■ To do
1: In the Taibbi interview post, which other bank does Taibbi say received a settlement similar to HSBC's a couple of weeks later?
2: Continue the Taibbi interview post past its final line.

■ Reading passage
--- START ---
Friday, January 18, 2013

Stephen Colbert interviews Rolling Stone's Matt Taibbi about Secrets and Lies of the Bailout

"The federal rescue of Wall Street didn’t fix the economy – it created a permanent bailout state based on a Ponzi-like confidence scheme. And the worst may be yet to come."
 

Read Matt Taibbi's Secrets and Lies of the Bailout in Rolling Stone here.


 

Matt Taibbi: Did you see the movie Con Air? They [HSBC] basically laundered money for everybody in that airplane. So it was, you know, terrorists, drug dealers, you know, mass murderers... I think somebody should have gone to jail. I can guarantee you right now, there's somebody in Night Court here in New York City who's going to get a tougher fine for peeing in an alley than anybody got at HSBC for laundering billions of dollars for drug cartels... They're much bigger and more complex and harder to regulate now, and this new ruling with HSBC and also UBS, which got a similar settlement a couple of weeks later... it's now basically been confirmed that we can't throw any of them in jail for anything because we've established the precedent that apparently they're too important as people to put in jail, so that's what this ruling means...
--- END ---
■ Supplied material
--- START ---
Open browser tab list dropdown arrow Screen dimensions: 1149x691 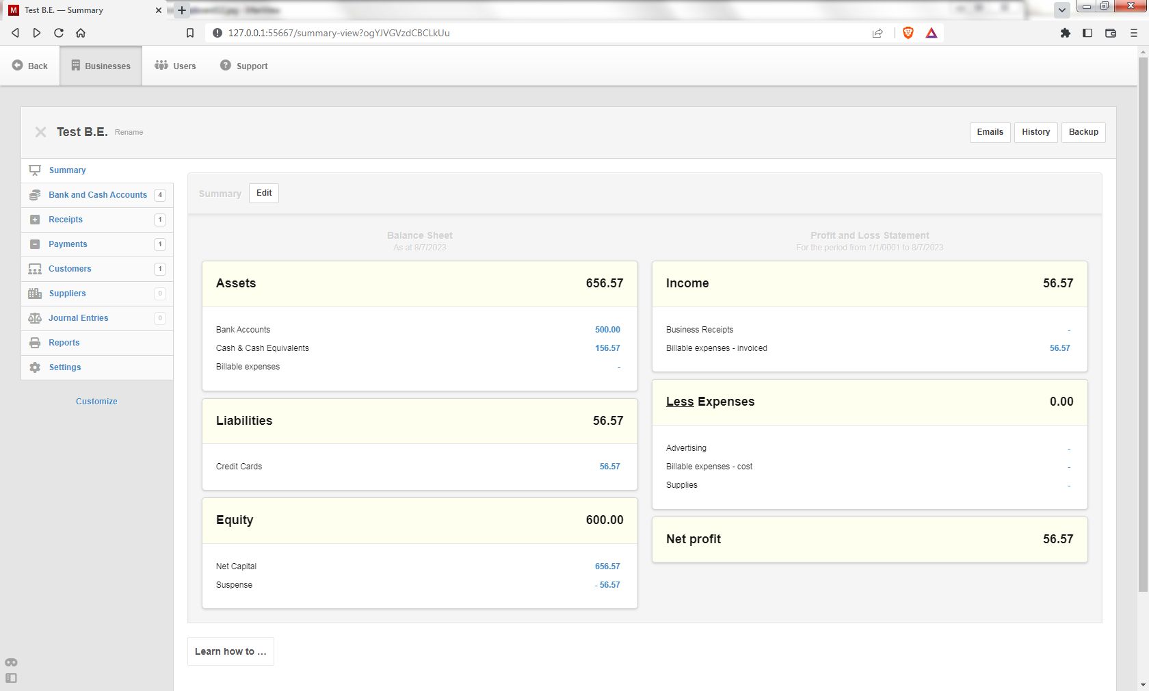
--- END ---
■ Answer set
1: UBS

2:
Stephen Colbert: You famously called Goldman Sachs a "great vampire squid wrapped around the face of humanity." ...Maybe we've gotten to the point where we can't do anything to these guys because they provide an essential service... If the banks went out of business...
Matt Taibbi: Where would you get your drugs?

ABOUT MATT TAIBBI...
In March 2001, as editor of the magazine The eXile, Taibbi burst into the office of New York Times Moscow bureau chief Michael Wines and threw a cream pie spiked with horse semen into his face, after Taibbi's magazine had awarded Wines the title of "worst journalist" in Russia.

     In March 2005 Taibbi's satirical essay, "The 52 Funniest Things About the Upcoming Death of the Pope", published in the New York Press was denounced by Hillary Clinton, Michael Bloomberg, Matt Drudge, Abe Foxman, and Anthony Weiner. The editor who approved the column lost his job. Taibbi defended the piece as an "off-the-cuff burlesque of truly tasteless jokes" written to give his readers a break from a long run of "fulminating political essays" of his. Taibbi also said he was surprised at the vehement reactions to what he wrote "in the waning hours of a Vicodin haze."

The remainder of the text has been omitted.